Au titre intriguant, au projet annoncé sur le site associé, répond le format de cette revue de quelques feuillets couleur ivoire pliés comme des origamis, et reçus  par la poste -  en fait, une production bien singulière. On trouve en ouvrant l’enveloppe :

  • Un premier feuillet long, plié en 3 au format A5, contient la carte de visite de la revue « protéiforme » avec l’adresse mail et le site.
  • Une page 30x42 cm pliée longitudinalement puis en 3,
  • Un deuxième feuillet long plié en 3 également.
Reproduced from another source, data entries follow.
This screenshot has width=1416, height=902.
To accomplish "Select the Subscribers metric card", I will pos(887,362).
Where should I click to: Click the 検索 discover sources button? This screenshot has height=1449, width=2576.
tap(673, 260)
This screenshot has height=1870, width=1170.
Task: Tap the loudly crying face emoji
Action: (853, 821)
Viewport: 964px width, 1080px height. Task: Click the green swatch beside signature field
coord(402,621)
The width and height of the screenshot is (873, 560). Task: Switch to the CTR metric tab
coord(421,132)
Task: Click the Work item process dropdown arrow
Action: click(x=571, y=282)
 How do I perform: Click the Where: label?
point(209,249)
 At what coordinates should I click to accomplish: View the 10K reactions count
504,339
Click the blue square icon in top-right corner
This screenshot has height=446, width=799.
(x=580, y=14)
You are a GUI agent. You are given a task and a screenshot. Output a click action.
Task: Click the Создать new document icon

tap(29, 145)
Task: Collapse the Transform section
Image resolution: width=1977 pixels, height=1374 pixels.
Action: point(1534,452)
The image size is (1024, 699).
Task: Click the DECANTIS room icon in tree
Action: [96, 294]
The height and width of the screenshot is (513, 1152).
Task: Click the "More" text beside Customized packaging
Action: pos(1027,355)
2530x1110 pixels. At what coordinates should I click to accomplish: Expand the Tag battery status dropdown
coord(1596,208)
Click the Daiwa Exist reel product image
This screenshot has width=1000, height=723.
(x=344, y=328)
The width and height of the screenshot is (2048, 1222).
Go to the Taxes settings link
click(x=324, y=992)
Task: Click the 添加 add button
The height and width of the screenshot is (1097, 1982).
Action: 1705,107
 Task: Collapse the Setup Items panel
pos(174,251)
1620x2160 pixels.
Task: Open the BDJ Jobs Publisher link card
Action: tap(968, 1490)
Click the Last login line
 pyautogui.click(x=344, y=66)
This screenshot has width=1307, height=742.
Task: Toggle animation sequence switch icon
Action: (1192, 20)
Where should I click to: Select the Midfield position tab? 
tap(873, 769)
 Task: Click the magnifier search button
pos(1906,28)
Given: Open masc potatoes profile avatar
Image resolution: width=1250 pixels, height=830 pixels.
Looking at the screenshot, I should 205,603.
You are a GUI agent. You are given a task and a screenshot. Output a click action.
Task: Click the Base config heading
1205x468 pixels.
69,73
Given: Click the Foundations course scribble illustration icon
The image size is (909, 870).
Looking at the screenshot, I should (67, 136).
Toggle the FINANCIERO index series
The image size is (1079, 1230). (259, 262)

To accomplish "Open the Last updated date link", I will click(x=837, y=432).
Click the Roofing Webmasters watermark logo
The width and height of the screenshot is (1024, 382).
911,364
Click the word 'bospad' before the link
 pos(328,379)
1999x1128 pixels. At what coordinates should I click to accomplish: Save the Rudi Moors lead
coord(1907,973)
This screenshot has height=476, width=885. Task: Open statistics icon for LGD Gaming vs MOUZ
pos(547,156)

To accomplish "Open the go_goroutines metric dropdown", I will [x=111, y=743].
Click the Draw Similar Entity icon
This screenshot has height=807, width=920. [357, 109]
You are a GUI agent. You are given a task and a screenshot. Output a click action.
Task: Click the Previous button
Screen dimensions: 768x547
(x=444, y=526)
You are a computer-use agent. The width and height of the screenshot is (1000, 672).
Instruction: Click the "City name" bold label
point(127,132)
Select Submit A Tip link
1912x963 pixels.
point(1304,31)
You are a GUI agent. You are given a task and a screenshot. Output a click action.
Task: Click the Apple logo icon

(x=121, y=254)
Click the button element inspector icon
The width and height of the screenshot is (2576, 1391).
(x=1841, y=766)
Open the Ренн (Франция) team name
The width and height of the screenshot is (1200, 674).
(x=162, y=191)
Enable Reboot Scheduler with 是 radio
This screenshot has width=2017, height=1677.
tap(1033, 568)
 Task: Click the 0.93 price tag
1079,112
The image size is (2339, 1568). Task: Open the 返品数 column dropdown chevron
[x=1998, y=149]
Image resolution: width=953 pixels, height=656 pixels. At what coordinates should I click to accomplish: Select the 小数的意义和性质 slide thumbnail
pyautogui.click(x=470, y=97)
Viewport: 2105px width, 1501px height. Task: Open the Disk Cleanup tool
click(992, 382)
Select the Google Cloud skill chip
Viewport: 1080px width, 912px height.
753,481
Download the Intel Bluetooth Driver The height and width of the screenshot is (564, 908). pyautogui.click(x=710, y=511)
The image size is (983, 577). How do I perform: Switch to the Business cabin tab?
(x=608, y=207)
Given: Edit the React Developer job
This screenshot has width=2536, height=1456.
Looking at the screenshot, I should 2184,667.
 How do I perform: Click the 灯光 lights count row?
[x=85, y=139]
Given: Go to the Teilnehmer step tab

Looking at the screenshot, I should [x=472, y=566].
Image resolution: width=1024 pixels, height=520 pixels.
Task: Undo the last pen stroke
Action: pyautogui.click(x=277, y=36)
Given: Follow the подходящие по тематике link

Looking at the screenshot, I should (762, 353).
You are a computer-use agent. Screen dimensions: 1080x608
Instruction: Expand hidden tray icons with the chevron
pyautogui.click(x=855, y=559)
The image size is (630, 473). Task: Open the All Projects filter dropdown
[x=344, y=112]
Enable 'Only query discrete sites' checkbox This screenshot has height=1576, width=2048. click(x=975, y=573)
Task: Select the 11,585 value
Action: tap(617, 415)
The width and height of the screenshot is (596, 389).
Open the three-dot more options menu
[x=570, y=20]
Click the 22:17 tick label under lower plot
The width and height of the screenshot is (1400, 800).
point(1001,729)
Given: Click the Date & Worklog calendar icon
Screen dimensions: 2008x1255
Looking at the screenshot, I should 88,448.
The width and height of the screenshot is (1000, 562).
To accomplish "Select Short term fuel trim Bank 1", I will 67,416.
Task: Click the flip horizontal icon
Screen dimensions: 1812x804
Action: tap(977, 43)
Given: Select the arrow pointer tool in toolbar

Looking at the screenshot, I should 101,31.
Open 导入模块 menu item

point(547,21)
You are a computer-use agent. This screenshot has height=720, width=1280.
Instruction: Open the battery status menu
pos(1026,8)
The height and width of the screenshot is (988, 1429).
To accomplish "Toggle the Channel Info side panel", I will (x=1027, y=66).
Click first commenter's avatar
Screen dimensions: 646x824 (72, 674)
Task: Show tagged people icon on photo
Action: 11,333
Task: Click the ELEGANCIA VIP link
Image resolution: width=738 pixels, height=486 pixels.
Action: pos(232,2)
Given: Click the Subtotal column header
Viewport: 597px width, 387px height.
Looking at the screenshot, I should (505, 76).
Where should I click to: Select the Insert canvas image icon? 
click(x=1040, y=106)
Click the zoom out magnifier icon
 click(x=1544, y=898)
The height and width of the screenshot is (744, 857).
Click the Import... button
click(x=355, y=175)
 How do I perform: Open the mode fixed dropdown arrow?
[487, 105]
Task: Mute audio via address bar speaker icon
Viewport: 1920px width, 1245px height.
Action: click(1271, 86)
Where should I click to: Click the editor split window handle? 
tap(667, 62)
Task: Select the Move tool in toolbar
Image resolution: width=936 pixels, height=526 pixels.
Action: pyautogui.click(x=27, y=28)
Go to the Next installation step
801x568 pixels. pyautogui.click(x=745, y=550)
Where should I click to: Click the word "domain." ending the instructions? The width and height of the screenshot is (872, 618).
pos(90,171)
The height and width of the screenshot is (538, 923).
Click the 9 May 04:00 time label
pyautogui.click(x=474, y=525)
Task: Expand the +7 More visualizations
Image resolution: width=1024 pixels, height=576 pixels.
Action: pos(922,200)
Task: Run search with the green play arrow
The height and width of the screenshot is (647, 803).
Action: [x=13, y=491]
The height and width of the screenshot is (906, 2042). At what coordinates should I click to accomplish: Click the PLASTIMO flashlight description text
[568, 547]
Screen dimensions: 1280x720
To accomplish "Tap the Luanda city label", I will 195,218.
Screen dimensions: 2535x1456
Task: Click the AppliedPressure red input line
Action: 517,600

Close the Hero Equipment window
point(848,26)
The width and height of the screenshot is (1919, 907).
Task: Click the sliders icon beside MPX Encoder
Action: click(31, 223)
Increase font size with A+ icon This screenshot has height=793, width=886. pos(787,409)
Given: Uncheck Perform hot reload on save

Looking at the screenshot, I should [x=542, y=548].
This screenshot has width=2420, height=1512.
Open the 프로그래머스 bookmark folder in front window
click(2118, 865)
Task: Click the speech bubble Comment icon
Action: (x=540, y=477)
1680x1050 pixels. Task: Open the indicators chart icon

Au plaisir enfantin de la découverte de ce que cachent les plis se mêle le plaisir de découvrir les textes, dans un désordre relatif, où participent les noms de Guillaume Bordier, Fanny Garin, Anne Duclos, Jean Gilbert-Capietto, Julien Boutonnier et Clément Birouste.

Au revers de la « une », Une « filmographie »  (liste dans laquelle on retrouve bien des titres de notre panthéon personnel) complétée de plusieurs « Rêves cinéma ». Parmi les autres titres des feuillets suivants, « Rêve avéré n°1 », « Défense de pauvreté », « Objets » et « Fragments ».

Le feuillet le plus grand propose une « introduction à l’ostéonirismologie », où je relève cette réflexion qui m'enchante  comme le poème d'Henry Michaux , désirant la caravelle qui l'emporte "Dans les corridors des os longs et des articulations".

 

 Il y a des os. Les os rêvent. Les rêves des os produisent le réel.

Tout ce qui existe est créé par cet onirisme des os.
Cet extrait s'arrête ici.